Ma se ciò riguarda il nostro futuro, il nostro presente con Uber non sarà comunque noioso se il vicepresidente dell'azienda Emil Michael continuerà a sfornare idee come la task-force impegnata a diffamare giornalisti critici nei confronti della società, né se continueranno a piovere accuse di molestie sessuali, improvvisi abbandoni di passeggeri o prezzi assurdi (in alcuni casi superiori ai 500 dollari).

Uber go home. Protesta in tutte. Le lingue del mondo — Giuseppe Legato (@GiuseppeLegato1)February 17, 2015

Nonostante l'allure tragica di questa transizione, la categoria dei tassisti non sembra essere incapace di vestire i panni dell'underdog dei trasporti pronto a soccombere sotto lo scarpone di Uber. Il motivo è semplice e, a mio avviso, particolarmente marcato in Italia: a molte persone i tassisti non piacciono e non piaceranno mai, neppure oggi, nel giorno fatale; è difficile infatti passare per una vittima credibile quando si è stati per decenni il portavoce di istanze illiberali che hanno chiuso e strangolato un intero settore, isolandolo dalla società.

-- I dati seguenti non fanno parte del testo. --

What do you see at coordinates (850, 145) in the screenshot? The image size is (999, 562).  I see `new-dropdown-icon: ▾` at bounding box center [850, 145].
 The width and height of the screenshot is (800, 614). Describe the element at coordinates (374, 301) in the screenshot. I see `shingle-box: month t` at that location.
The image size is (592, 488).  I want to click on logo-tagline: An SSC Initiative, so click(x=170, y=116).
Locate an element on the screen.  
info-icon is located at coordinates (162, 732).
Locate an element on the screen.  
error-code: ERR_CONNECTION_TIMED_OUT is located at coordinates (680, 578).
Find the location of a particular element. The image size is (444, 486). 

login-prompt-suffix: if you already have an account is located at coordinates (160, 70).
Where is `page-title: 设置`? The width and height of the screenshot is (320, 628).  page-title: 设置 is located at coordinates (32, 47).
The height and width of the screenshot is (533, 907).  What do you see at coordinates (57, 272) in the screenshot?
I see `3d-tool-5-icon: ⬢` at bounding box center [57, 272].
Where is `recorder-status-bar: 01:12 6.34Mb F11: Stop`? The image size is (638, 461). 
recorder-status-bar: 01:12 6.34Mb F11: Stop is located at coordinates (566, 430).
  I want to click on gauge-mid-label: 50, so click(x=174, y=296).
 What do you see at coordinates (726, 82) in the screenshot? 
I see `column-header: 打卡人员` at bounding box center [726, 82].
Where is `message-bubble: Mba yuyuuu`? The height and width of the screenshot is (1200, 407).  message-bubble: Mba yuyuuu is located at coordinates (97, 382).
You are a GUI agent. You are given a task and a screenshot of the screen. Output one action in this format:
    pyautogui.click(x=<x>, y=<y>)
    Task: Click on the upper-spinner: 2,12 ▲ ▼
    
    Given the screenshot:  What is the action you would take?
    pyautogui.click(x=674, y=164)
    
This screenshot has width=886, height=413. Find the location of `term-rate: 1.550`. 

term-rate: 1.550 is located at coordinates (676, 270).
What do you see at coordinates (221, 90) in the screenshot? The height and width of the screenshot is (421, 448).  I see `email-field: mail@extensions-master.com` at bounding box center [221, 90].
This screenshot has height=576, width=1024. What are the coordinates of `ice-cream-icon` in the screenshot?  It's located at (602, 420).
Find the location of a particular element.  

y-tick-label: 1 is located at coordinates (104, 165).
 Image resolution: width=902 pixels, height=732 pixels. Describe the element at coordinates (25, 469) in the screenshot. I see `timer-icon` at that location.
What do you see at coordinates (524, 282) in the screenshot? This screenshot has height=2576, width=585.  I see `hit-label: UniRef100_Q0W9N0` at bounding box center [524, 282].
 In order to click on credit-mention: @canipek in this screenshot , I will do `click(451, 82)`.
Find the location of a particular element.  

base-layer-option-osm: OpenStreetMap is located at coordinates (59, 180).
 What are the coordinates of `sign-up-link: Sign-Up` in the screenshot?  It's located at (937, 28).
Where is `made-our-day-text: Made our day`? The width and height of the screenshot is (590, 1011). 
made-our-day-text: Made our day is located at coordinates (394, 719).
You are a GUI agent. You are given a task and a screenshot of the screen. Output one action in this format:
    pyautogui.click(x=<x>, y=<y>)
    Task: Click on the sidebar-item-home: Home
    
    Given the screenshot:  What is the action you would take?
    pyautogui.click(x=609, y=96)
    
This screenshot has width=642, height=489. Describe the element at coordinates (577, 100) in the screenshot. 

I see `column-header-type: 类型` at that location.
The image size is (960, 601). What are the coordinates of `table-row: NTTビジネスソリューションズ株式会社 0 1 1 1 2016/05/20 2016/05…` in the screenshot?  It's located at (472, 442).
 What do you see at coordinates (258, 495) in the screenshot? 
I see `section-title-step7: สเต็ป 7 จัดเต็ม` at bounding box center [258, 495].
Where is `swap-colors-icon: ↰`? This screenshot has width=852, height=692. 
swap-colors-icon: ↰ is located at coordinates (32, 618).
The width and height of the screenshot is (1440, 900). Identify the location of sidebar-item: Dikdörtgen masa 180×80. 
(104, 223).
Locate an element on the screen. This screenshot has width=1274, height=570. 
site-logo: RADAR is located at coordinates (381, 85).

Oggi Uber si propone come novità in grado di spaccare il sistema pro-taxi togliendo lavoro a migliaia di persone. I precedenti sono però troppi e troppo pesanti per convincere i più a solidarizzare verso quello che considerano una sorta di nemico. La futura, probabile, vittoria di Uber si basa anche sul favore popolare che la società sta avendo di riflesso, semplicemente proponendosi come principale alternativa all'andazzo corrente.

Ma un mondo fatto di Uber, Lyft e simili sarà davvero migliore? Quel che è certo è che molti hanno già deciso che potranno vivere meglio con meno taxi nelle loro città.